> **WHAT THE TASK REQUIRES**
Please write out the rows from the one containing "is (1080, 1920)." up to and including the one containing "Locate an element on the screen.". Leave the pictures out of your answer.

MATERIAL FOR THIS TASK Block Start

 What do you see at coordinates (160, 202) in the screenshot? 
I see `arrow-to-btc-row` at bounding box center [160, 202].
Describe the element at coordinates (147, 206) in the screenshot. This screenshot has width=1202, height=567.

MATERIAL FOR THIS TASK Block End
MATERIAL FOR THIS TASK Block Start

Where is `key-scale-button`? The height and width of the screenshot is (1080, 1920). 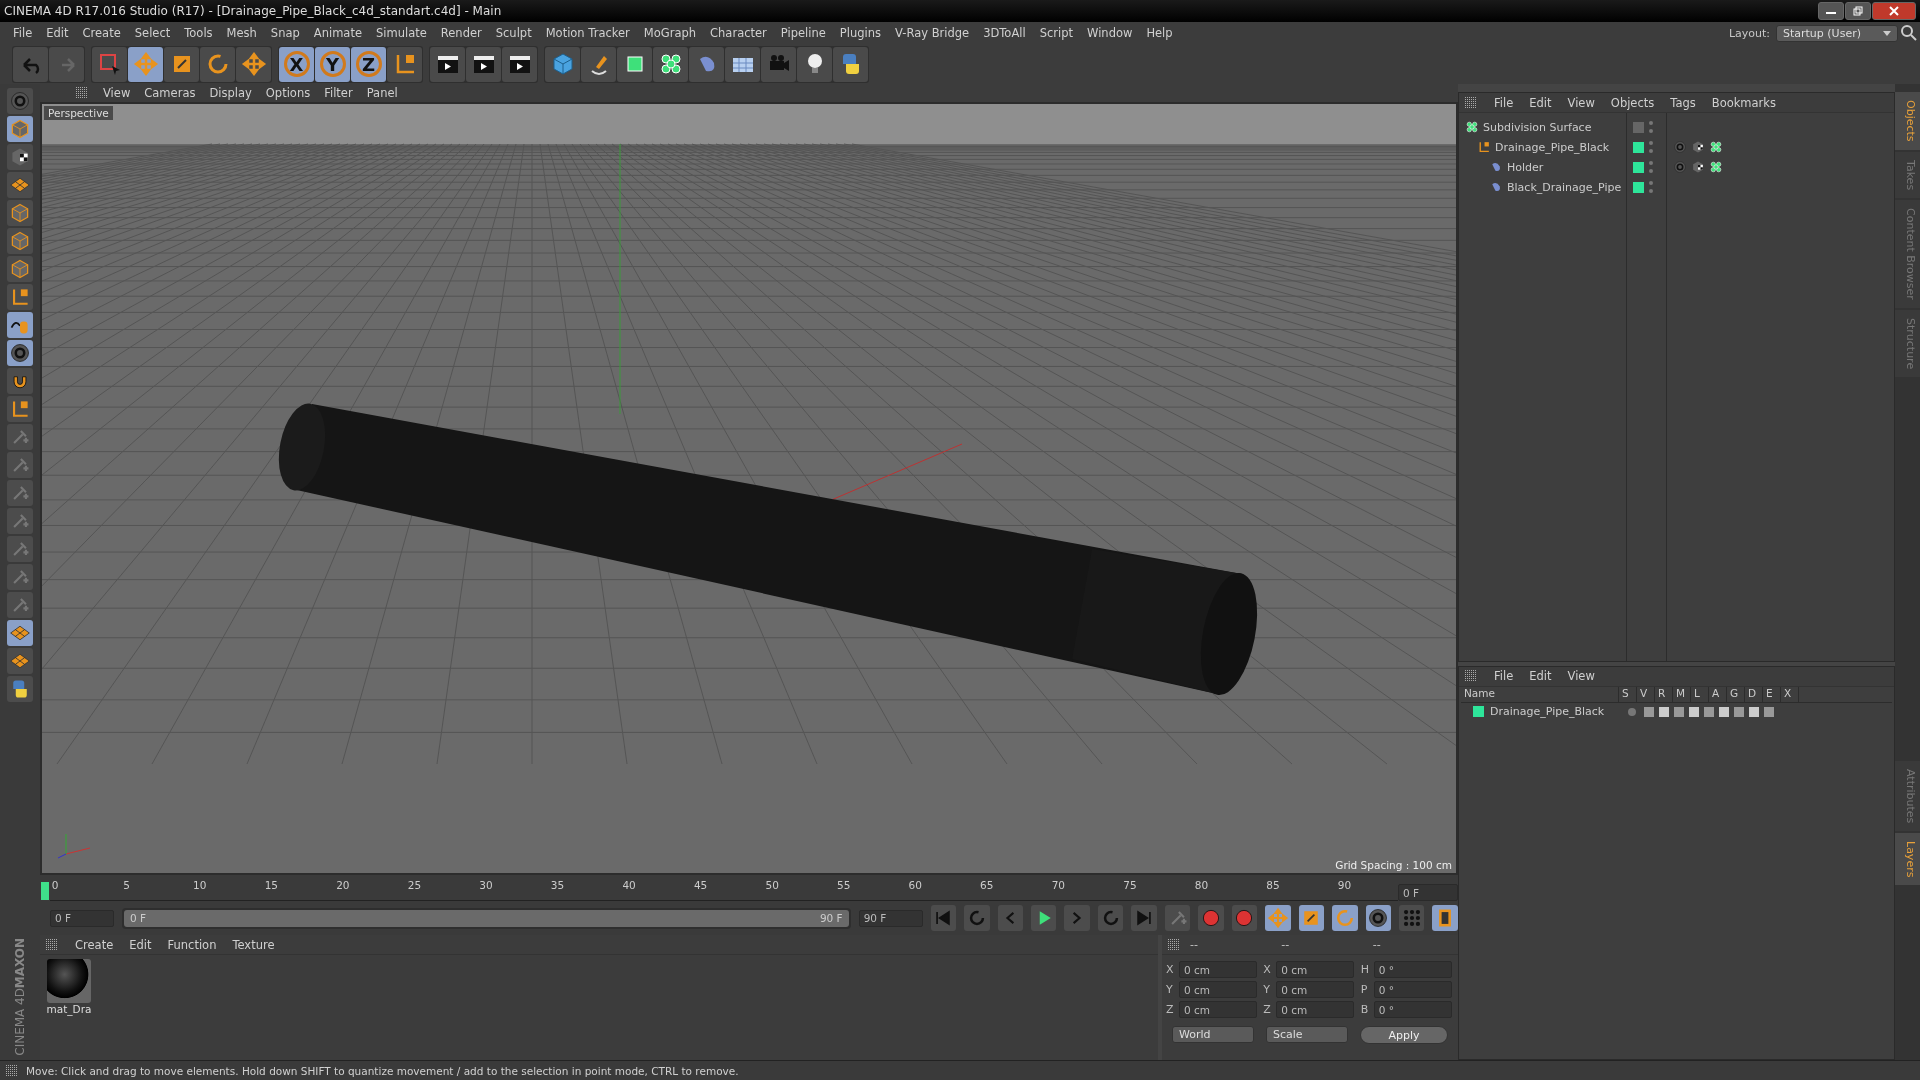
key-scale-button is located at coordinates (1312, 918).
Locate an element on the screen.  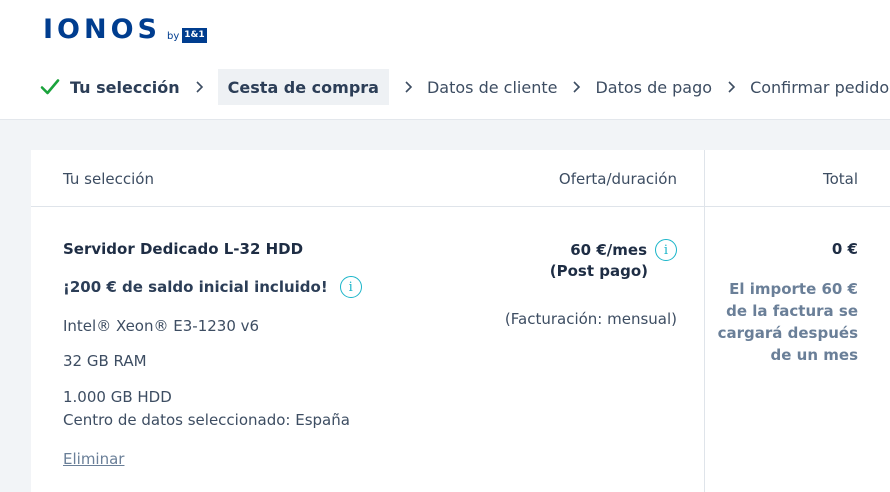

MATERIAL FOR THIS TASK Block End

> **ANSWER SECTION**
Where is `key-scale-button`? The height and width of the screenshot is (1080, 1920). 
key-scale-button is located at coordinates (1312, 918).
Locate an element on the screen.  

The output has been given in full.